Naruto didn't hesitate. He grabbed Idate, yoinking him onto his back. "Now... show you... outran a train!"

Chakra flared at his feet, the heat causing a faint hiss of steam where it met the mud-slicked surface. He drove forward. He didn't run; he skimmed—his sandals clacking with a sharp, percussive sound against the surface. As he neared the boundary where the solid sheet met the rippling liquid edge, he overcorrected mid-stride, his mass shifting to compensate for the sudden change in tension.

"NOW!"

Idate pushed off Naruto's back, his launch slightly mistimed as the traction beneath them softened. He twisted midair and tackled the deer, and it broke under them just as the rigidity gave way. Idate sank to his knees in the mire, his hands diving into coarse, wet fur. Something sour and animal hit—musky a second later—as the animal let out a sharp, chirping resistance.

POOF.

Smoke burst outward. When the sight cleared, a small tanuki lay pinned beneath Idate's chest.

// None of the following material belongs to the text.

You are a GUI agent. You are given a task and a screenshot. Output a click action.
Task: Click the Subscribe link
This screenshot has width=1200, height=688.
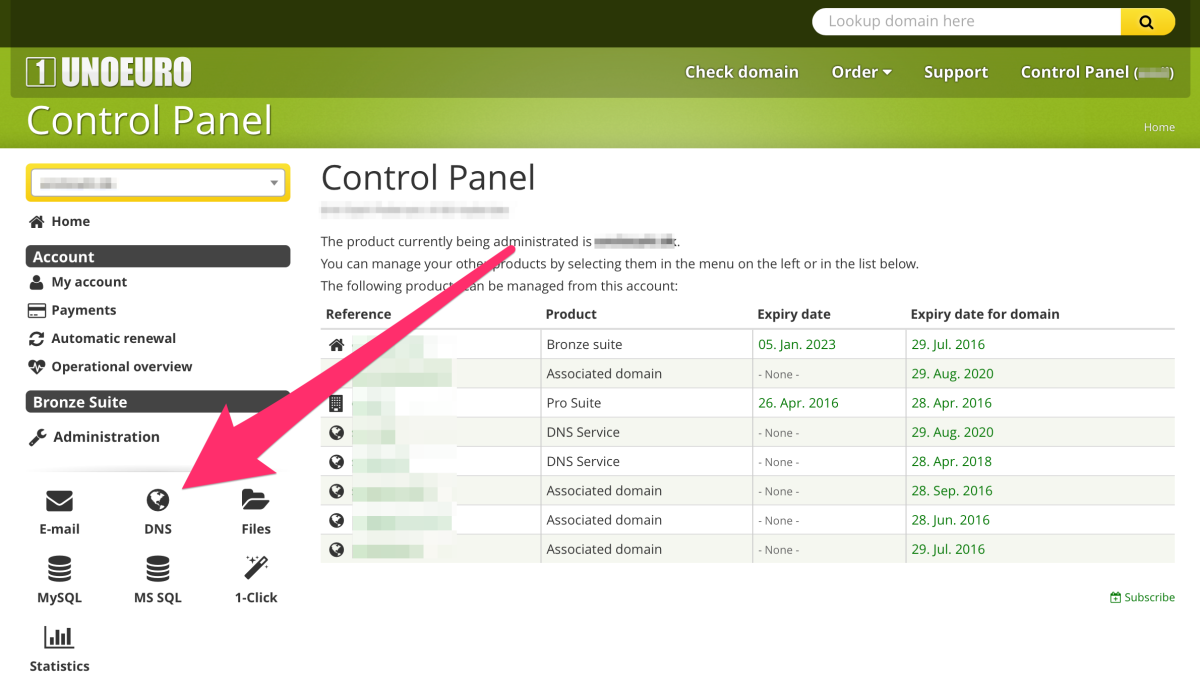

"…Gotcha," Idate panted. He adjusted his grip, wrestling the squirming weight as the tanuki tried to bite his white calf wraps.

Behind them, my jutsu cracked.

The marsh liquefied with a wet shlurp, the recoil sending a jolt through my heels. Knees dipped as the ground lost its grip, and a wave of nausea surged, my motor control lagging behind the sudden release of chakra. I caught myself against a fir trunk, my hands shaking. Sweat stung my eyes, blurring the treeline until the world felt tilted. My glasses hung crooked; when I reached to straighten them, my fingers lacked the precision to find the bridge.

"Already handled."

The voice drifted in from the treeline—lazy, familiar. Kakashi. I leaned against the trunk, blinking hard until the silhouettes finally resolved. He stood at the marsh edge, hands in his pockets. Slowly, another silhouette sharpened beside him: Anko, arms crossed, her burnt-orange skirt a vibrant smear against the golden reeds.

Her eyes picked out Bunbun beneath Idate. Then they narrowed. "Hm."

Idate stiffened, clenching his jaw as he hoisted the tanuki by its scruff. "…What?"

Anko tilted her head. "You're Morino, right?"

He froze, his breath still coming in short, ragged hitches. "…Yeah. And?"

A slow, predatory grin spread across her face. "I fought your brother, Ibiki, in the Chūnin Exams. He nearly took my arm off before I pinned him."

Idate adjusted his grip on the angry tanuki, refusing to look away. "Ibiki's... history... is his own," he managed, his chest still heaving. "I'm the... one... on the clock."

Anko cracked her knuckles, the chainmail producing a metallic chatter. "He was more fun. You've got his stubbornness, but you're stiff. Don't choke on your own history, Wasabi."

Idate turned away, but I saw his lips curling up for a fraction of a second before he masked it.

Pakkun trotted forward, testing the air near the tanuki. "Target confirmed. Mission complete."

Bunbun squeaked and, in a sudden burst of spite, licked Naruto's face.

"—EW—!" Naruto recoiled, wiping his cheek with his mesh sleeve.

Laughter broke through, carrying through the still, heavy air. I glanced upward. High above, thin cirrus clouds had started to creep in, veiling the sun and turning the light a bruised purple.

The atmosphere cinched shut.

We had the tanuki, but the storm was only a day away.